Find the word "dialog" in the records and copy every line where it occurs.

Input -

════════

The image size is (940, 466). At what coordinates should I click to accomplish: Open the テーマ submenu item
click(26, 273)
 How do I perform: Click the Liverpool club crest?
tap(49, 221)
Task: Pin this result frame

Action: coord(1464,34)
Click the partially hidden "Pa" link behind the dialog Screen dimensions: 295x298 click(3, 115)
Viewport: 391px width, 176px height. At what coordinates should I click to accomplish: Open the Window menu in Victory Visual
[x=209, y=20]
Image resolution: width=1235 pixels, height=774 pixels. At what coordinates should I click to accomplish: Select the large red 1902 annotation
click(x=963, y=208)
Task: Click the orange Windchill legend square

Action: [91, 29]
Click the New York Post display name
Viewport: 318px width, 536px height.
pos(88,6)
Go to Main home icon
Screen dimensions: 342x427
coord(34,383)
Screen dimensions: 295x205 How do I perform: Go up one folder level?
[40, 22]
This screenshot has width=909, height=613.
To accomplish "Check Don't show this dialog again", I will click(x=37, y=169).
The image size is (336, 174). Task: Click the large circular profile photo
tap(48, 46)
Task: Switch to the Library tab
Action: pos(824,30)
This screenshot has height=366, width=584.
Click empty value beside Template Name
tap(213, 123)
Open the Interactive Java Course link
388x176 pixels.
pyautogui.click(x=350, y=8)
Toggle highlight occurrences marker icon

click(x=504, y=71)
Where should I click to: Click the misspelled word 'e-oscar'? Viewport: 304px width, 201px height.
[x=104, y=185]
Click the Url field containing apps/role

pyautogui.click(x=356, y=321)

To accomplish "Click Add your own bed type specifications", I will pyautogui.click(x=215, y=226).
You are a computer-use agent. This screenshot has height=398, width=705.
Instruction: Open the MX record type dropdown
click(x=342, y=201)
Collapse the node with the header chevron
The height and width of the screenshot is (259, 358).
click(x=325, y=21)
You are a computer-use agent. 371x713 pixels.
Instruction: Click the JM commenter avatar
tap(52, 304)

════════

Worked solution -
Click the partially hidden "Pa" link behind the dialog Screen dimensions: 295x298 click(3, 115)
To accomplish "Check Don't show this dialog again", I will click(x=37, y=169).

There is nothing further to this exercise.